### Directives
A: Reproduce the cleaning passage word for word, from "I brewed the" to "today? The closets.".
B: Answer these questions using the cleaning passage, with one answer on each line and each marked like its question.
(i) At which store did the writer stop last night to buy cleaning supplies?
(ii) How much did the writer's new coffee maker cost?
(iii) How many cups of coffee did the writer drink while cleaning the kitchen and bedroom?

### Document passage
.....
This morning (I'm being generous; it was 11ish) I hopped out of bed like a little sprite and sprang into cleaning action. Last night I had stopped by Rite Aid to ready myself for the cleanliness rapture and stock up on cleaning supplies. My apartment has been filthy and crammed with random crap for a very long time now, and I really only spruce it up on the surface when I have people over. But it's been a long time (read: probably never) since I really cleaned it.

I brewed the world's tiniest pot of coffee (my new $8 coffee maker from Fred's is among the most adorable appliances I have ever laid eyes upon) and proceeded to down two black cups as I worked my way through the kitchen and bedroom. I meticulously scrubbed the baseboards and moulding. The air conditioner got a nice little rubdown, as did my dusty dresser and nightstand. But my magnum opus today? The closets.
.....
### Data extract
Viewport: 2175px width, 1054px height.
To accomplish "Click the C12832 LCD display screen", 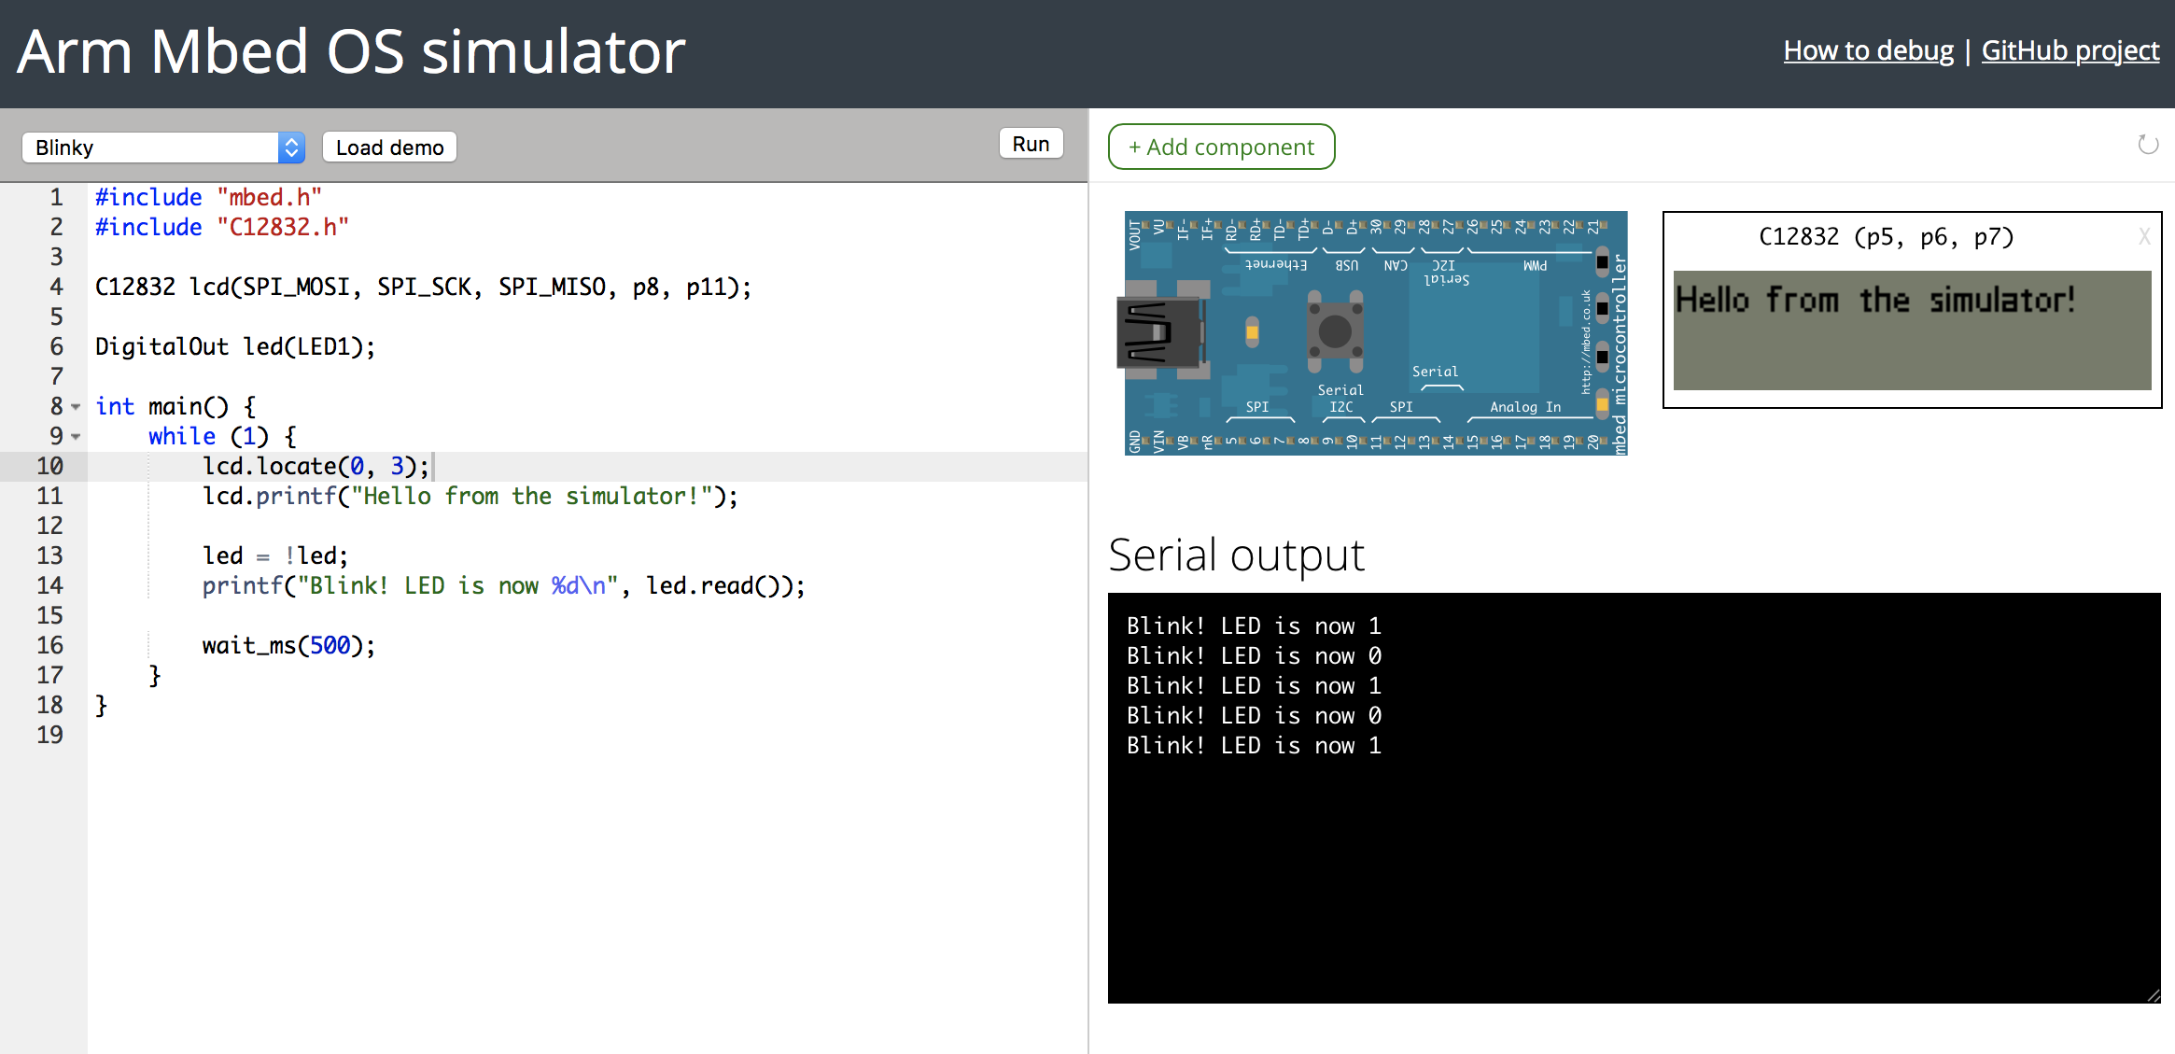I will (1912, 330).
.....
### Results in order
A:
I brewed the world's tiniest pot of coffee (my new $8 coffee maker from Fred's is among the most adorable appliances I have ever laid eyes upon) and proceeded to down two black cups as I worked my way through the kitchen and bedroom. I meticulously scrubbed the baseboards and moulding. The air conditioner got a nice little rubdown, as did my dusty dresser and nightstand. But my magnum opus today? The closets.

B:
(i) Rite Aid
(ii) $8
(iii) Two